* **What you will do**
Turn everything in the listing from its first line down to the line containing "pyautogui.click(x=76, y=198)", both ends included, into a Markdown table with columns Row and Text. Give each line its own numbered row and skip blank lines.

* **Dataset records**

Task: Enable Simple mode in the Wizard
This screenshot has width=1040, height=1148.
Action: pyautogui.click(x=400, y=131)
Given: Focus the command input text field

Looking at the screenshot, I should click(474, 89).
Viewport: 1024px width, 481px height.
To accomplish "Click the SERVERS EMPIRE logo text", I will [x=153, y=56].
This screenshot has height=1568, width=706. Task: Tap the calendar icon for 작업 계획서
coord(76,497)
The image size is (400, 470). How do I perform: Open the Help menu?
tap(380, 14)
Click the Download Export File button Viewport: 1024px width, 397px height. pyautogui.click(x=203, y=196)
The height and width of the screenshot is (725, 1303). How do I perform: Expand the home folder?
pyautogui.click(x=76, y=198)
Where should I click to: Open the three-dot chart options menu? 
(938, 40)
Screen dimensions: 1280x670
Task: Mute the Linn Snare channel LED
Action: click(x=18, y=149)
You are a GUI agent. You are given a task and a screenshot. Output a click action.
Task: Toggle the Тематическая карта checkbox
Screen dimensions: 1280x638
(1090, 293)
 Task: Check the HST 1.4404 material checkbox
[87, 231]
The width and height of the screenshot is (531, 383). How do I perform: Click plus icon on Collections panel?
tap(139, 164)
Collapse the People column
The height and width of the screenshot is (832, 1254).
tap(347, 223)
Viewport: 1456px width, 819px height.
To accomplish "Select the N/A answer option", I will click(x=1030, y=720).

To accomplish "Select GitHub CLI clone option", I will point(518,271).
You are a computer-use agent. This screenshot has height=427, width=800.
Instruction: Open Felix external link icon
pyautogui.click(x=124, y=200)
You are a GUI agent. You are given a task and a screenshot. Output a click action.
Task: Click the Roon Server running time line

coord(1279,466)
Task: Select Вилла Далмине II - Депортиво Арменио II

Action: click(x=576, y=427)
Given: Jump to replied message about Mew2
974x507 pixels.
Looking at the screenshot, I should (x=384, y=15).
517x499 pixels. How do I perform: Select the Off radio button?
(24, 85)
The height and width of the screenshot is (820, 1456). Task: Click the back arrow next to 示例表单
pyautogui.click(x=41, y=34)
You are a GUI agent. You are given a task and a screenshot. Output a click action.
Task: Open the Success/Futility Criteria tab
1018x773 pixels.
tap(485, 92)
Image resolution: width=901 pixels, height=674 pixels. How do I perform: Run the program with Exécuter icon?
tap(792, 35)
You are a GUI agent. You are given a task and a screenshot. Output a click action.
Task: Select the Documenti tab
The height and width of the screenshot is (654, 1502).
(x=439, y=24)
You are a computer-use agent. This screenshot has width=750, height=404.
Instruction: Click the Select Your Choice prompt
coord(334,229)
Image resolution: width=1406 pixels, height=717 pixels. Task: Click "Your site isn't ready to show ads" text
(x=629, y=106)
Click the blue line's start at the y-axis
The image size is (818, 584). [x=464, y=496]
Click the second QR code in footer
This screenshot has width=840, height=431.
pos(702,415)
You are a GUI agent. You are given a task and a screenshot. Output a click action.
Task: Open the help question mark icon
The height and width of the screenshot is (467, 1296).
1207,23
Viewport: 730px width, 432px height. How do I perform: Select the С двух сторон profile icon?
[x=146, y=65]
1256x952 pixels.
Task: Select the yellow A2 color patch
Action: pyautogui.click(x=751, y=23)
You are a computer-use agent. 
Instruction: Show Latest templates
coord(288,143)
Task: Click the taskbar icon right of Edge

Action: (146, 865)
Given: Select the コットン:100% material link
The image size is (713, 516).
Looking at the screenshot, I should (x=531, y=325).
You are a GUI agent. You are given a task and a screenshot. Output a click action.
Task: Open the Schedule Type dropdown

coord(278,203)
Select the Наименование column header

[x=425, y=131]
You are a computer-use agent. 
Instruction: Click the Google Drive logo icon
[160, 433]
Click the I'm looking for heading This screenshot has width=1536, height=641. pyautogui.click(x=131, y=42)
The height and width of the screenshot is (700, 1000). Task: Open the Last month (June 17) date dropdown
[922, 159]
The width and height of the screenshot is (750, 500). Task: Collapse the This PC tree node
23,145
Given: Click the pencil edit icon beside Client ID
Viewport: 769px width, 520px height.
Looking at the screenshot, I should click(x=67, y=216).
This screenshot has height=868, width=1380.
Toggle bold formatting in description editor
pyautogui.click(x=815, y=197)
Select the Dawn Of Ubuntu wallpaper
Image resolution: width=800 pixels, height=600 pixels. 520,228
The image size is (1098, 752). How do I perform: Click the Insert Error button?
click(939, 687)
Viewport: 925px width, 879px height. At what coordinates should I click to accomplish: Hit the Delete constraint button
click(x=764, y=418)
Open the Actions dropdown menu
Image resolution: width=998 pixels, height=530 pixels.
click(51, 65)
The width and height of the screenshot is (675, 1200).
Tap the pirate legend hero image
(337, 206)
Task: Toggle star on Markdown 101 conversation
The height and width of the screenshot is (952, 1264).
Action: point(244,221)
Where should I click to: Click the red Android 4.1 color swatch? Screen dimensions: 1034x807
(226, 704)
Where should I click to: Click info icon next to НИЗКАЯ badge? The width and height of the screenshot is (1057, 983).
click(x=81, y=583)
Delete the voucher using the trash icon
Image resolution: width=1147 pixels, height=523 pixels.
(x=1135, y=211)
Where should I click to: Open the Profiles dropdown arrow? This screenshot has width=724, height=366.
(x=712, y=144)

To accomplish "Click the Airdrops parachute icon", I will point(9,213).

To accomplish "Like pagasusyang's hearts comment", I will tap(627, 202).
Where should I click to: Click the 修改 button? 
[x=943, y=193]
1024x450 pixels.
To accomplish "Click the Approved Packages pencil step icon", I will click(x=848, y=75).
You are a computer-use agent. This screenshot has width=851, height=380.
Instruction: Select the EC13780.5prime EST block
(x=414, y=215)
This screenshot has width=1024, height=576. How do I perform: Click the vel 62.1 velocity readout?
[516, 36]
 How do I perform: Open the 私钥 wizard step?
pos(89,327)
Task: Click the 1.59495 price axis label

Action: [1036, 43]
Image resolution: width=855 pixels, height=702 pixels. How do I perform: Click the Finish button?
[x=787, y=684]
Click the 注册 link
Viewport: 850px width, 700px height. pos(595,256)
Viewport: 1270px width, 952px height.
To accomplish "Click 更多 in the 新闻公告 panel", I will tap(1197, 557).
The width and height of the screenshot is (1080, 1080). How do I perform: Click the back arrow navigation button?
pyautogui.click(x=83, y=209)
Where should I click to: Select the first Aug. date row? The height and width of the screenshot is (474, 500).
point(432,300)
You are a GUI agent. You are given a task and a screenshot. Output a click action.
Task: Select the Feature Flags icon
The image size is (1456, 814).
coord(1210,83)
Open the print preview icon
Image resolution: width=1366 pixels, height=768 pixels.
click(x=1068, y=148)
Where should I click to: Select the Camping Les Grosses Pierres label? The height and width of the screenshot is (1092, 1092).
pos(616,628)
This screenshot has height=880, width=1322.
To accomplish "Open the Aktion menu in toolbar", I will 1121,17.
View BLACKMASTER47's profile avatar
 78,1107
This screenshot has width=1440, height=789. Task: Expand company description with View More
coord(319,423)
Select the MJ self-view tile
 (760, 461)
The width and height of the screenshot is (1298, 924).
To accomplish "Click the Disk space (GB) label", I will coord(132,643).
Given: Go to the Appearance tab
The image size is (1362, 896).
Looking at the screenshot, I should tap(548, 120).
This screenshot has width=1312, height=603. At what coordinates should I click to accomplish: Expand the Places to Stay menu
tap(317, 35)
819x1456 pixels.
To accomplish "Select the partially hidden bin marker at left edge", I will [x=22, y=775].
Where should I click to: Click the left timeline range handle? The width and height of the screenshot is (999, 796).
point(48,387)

* **Solution to this exercise**
| Row | Text |
|---|---|
| 1 | Task: Enable Simple mode in the Wizard |
| 2 | This screenshot has width=1040, height=1148. |
| 3 | Action: pyautogui.click(x=400, y=131) |
| 4 | Given: Focus the command input text field |
| 5 | Looking at the screenshot, I should click(474, 89). |
| 6 | Viewport: 1024px width, 481px height. |
| 7 | To accomplish "Click the SERVERS EMPIRE logo text", I will [x=153, y=56]. |
| 8 | This screenshot has height=1568, width=706. Task: Tap the calendar icon for 작업 계획서 |
| 9 | coord(76,497) |
| 10 | The image size is (400, 470). How do I perform: Open the Help menu? |
| 11 | tap(380, 14) |
| 12 | Click the Download Export File button Viewport: 1024px width, 397px height. pyautogui.click(x=203, y=196) |
| 13 | The height and width of the screenshot is (725, 1303). How do I perform: Expand the home folder? |
| 14 | pyautogui.click(x=76, y=198) |